◆ Exercise objective: Report how many lines below include the string "computer". Please keep the reply to that number.

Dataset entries
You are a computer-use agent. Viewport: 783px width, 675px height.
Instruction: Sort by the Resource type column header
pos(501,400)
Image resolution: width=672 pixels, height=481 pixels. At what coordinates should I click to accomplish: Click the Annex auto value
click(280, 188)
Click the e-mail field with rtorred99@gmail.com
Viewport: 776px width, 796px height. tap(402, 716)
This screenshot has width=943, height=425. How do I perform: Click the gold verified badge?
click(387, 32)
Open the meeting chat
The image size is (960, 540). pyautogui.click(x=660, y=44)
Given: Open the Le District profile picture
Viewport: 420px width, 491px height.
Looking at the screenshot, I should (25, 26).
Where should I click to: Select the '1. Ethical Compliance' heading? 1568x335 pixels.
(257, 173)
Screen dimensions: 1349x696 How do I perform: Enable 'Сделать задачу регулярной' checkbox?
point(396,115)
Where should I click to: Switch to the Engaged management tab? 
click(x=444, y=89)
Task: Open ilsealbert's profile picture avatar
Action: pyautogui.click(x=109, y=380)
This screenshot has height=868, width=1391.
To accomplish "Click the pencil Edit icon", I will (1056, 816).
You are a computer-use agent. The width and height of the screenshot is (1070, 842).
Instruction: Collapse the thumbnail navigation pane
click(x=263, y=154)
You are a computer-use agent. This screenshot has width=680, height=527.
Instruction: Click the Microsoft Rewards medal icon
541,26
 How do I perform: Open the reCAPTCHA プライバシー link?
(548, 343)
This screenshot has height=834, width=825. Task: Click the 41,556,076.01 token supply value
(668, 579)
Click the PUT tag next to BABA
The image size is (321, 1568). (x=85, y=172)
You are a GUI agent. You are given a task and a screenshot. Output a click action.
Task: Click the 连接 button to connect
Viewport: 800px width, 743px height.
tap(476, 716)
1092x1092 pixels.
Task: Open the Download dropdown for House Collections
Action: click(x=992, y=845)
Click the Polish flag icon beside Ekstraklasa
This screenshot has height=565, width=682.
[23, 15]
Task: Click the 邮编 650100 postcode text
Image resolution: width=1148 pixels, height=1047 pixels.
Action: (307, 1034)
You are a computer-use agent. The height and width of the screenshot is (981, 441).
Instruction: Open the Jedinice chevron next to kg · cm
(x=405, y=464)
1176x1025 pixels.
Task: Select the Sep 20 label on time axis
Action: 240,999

◆ Solution below: 4